About Wan2.1-Fun-Control

Wan2.1-Fun-Control is an open-source video generation and control project developed by Alibaba team. It introduces innovative Control Codes mechanisms combined with deep learning and multimodal conditional inputs to generate high-quality videos that conform to preset control conditions. The project focuses on precisely guiding generated video content through multimodal control conditions.

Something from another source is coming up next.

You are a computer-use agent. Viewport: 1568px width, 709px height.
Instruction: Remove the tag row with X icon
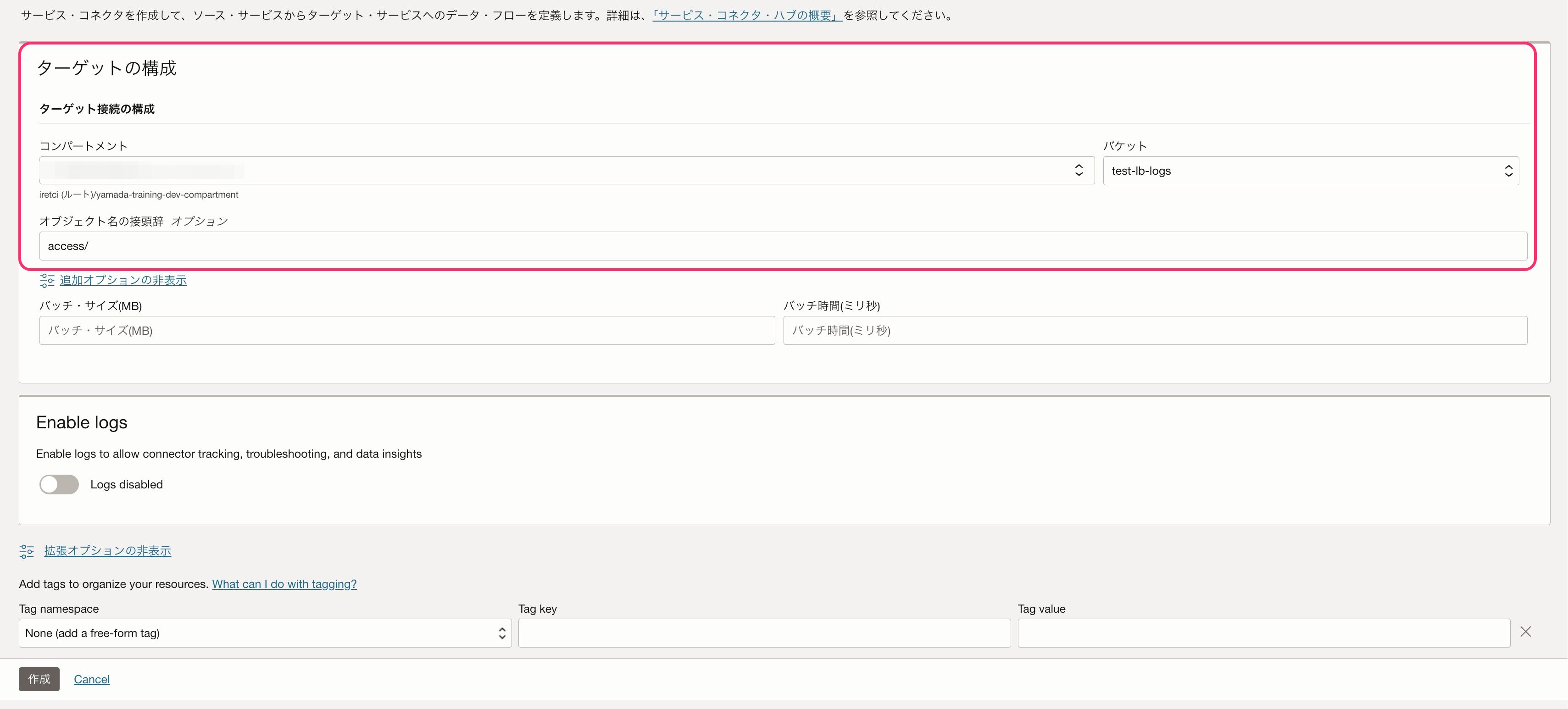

Currently, the Fun Control model supports various control conditions, including Canny (line art), Depth, OpenPose (human posture), MLSD (geometric edges), and trajectory control. The model also supports multi-resolution video prediction with options for 512, 768, and 1024 resolutions at 16 frames per second, generating videos up to 81 frames (approximately 5 seconds) in length.

Model versions:

  • 1.3B Lightweight: Suitable for local deployment and quick inference with lower VRAM requirements
  • 14B High-performance: Model size reaches 32GB+, offering better results but requiring higher VRAM

Here are the relevant code repositories:

ComfyUI now natively supports the Wan2.1 Fun Control model. Before starting this tutorial, please update your ComfyUI to ensure you’re using a version after this commit.

In this guide, we’ll provide two workflows:

  1. A workflow using only native Comfy Core nodes
  2. A workflow using custom nodes

Due to current limitations in native nodes for video support, the native-only workflow ensures users can complete the process without installing custom nodes. However, we’ve found that providing a good user experience for video generation is challenging without custom nodes, so we’re providing both workflow versions in this guide.

Model Installation

You only need to install these models once. The workflow images also contain model download information, so you can choose your preferred download method.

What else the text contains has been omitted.